After waiting for nearly half a year, the second shipment of student laptop computers, ordered July 1, have finally arrived and been distributed. The final 600 arrived and were made available to students from eighth through twelfth grades who had been waiting. Once all the computers are dispersed all students, Pre-K through twelfth grade will have a device on which they can do their work and attend virtual classes. The remaining piece of the puzzle will be in place once delivery of “hot spot” links is made. These will be made available to families who have been identified as having poor or no internet access, either through geography or finances.

Even if it can be achieved for all students to have both a device and internet access, the experience from districts across the country has been that remote learning is a stopgap measure at best. Nationwide schools have seen students receiving failing grades in classes at double or triple the rate as in pre-pandemic years. This includes many who are not engaging at all, and essentially have a 0.0 grade point average. Even many kids who normally get good grades are struggling and too often not keeping up. In our district, though doing far better in this regard than the state average for New Mexico, too many are at risk, and too many are struggling to keep up.

•All families of students should have received a robo-call giving times for picking up your laptop. If you have not picked up your student’s laptop during the times scheduled, call your child’s school and arrange a time to do so. If you have had a loaner device provided by the school for use, you will need to return it before a new laptop will be given to you.

•The Christmas break begins at the end December 21, with the Friday before, December 18 as the final day of classes. This coincides with the end of the first semester and the second quarter of the school year. Students who have not gotten all their work in will have until midnight, January 3 to complete and submit everything. At that time, grading will be finalized for second quarter and first semester.

In this week leading up to the break, both high school and middle school are in midterm testing. (See schedule published with this article.)

•Following the Winter break, which ends January 4, the district is instituting a two week “reset,” during which all teaching and learning will be done remotely, from home. This will be a proactive step to help prevent any possible in-school COVID-19 cases in anticipation of family gatherings and travel occurring during the break. All school buildings will be closed for that period. Because these two weeks include two staff in-service days, there will be only eight instruction days impacted.

•Student immunizations are still required for all enrolled students, if you have not gotten record of those to the schools yet, must be up to date. They are due by December 31 unless a signed waiver form is submitted.

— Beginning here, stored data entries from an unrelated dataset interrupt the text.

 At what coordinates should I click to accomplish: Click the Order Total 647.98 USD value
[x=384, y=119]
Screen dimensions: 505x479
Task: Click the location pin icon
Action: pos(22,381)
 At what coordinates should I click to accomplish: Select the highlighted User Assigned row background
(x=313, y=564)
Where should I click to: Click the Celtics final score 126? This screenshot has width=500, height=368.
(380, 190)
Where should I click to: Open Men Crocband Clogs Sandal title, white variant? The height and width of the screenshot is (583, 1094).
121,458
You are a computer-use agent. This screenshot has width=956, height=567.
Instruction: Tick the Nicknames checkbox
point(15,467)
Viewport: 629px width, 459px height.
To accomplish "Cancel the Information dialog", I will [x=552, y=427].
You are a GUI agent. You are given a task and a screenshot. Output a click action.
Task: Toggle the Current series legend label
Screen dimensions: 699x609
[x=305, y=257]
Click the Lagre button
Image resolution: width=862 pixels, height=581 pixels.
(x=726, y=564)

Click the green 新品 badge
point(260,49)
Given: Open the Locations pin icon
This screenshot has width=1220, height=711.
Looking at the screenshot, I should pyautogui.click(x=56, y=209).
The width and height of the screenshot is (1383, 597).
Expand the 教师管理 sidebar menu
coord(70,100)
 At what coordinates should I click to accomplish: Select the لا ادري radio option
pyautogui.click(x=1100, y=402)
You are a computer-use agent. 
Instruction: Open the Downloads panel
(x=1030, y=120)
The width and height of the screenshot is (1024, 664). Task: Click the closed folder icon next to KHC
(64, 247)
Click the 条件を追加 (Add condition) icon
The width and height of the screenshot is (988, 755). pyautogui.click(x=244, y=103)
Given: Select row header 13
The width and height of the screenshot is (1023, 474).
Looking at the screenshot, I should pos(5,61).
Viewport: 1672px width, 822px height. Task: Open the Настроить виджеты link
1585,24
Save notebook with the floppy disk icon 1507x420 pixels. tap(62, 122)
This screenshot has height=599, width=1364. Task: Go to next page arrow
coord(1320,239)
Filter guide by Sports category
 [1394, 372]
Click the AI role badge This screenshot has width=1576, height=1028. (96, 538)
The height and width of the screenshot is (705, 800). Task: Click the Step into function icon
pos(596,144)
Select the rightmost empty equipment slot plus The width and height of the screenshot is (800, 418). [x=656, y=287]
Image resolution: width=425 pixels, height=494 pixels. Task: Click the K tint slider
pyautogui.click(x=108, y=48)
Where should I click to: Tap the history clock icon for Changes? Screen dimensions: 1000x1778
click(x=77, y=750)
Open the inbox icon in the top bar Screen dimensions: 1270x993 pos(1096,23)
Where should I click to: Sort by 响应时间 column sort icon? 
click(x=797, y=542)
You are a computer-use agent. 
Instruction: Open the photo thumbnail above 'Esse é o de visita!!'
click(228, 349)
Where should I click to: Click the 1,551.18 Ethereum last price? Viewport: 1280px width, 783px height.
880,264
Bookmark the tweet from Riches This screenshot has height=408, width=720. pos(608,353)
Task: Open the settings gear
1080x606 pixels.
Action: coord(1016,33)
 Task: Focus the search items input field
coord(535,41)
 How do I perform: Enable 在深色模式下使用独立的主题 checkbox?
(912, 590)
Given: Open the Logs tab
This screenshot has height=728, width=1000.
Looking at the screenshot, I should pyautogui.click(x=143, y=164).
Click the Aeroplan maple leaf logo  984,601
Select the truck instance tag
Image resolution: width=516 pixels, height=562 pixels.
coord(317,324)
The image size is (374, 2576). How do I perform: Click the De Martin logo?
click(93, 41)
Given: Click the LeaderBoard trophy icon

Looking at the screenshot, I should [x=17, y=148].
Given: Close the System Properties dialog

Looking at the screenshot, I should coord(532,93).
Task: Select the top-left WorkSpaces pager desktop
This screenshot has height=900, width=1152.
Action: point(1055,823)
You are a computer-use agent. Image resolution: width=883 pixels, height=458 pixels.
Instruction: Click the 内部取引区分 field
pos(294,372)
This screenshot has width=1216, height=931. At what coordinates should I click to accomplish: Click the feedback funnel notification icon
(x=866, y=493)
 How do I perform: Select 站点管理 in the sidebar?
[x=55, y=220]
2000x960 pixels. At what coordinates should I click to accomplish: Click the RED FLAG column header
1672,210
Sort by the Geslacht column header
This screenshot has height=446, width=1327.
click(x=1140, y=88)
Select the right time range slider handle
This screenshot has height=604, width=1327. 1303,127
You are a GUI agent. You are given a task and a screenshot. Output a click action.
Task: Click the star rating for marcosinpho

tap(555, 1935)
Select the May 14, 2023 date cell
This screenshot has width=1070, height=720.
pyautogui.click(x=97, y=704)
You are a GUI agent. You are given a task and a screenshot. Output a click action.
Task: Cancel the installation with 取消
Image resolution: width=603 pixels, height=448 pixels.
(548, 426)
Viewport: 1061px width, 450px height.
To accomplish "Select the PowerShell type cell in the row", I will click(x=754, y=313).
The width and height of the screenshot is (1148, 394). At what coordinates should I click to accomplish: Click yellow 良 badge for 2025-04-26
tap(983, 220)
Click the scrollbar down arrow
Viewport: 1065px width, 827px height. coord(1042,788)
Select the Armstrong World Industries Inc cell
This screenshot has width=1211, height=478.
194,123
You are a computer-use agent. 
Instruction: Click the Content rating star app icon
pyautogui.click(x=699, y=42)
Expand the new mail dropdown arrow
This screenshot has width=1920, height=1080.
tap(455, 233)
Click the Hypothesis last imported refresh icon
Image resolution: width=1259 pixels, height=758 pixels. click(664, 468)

•The district is just concluding it’s “Winter Wonderland” program of movies, contests, and other activities. The nightly movies, shown via Zoom and hosted by Dr. Segura have been a popular virtual gathering spot for those who took part. The costume, cake, cookie and tree decorating, and other contests will be judged, and the winners announced soon.

•As the schools of our community enter their final week of classes before the Christmas break, they continue to struggle with remote learning. Pre-K through fifth-grade students, as well as very small groups of special education students, are still the only ones allowed to engage in classes held in school. Even for those, it is conducted within the hybrid model that allows for just two days of actual in-school classes for students whose families have opted into that plan. Most of our district’s students are challenged with keeping up their education via computer screen for at least some, if not all of their classwork.

In addition to the challenge of providing education to all our students, the schools are also trying to find ways to help students to stay engaged and not feel isolated and disconnected from their schools, classmates, and community. Both education and the social, emotional and mental health of students are at risk in the environment in which our district schools are required to operate. Teachers, administrators and virtually every staff member of the school community are working overtime to find ways to meet these needs. Only with the backing and help from the entire community can the schools continue to provide the vital role with which they are entrusted.